Find every line in the records below that contains the word "link", and copy each such line.
** DATA EXCERPTS follows **
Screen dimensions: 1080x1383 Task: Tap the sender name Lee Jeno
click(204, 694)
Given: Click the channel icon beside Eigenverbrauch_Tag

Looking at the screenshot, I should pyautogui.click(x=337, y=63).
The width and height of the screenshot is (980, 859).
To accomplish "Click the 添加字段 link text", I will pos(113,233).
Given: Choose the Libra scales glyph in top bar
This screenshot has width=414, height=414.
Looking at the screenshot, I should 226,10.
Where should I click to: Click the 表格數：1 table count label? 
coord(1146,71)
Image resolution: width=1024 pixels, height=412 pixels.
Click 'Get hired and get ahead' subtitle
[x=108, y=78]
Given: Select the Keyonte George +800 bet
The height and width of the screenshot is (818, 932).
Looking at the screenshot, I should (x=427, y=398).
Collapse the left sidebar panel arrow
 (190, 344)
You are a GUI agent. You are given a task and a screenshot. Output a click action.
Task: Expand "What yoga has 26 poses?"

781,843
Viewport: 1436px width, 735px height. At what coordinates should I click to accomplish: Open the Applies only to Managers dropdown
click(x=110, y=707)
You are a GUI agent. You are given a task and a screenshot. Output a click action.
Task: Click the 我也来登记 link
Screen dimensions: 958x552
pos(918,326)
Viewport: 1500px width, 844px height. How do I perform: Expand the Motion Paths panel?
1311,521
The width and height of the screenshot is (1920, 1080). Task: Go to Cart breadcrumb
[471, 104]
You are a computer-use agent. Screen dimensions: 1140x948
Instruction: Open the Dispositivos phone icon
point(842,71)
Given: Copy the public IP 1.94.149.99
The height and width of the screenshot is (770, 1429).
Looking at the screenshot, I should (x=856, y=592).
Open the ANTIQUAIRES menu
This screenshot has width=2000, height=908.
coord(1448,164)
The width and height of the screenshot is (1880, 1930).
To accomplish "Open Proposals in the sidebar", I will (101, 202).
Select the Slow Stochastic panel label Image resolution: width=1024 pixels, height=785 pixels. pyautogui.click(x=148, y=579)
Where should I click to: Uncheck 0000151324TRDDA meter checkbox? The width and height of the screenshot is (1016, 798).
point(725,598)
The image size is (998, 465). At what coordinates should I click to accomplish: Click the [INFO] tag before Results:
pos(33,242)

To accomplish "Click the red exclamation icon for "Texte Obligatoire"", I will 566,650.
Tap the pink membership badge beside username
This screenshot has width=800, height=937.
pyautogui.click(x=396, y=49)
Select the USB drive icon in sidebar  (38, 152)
** End of DATA EXCERPTS **
EXERCISE ANSWER:
To accomplish "Click the 添加字段 link text", I will pos(113,233).
Task: Click the 我也来登记 link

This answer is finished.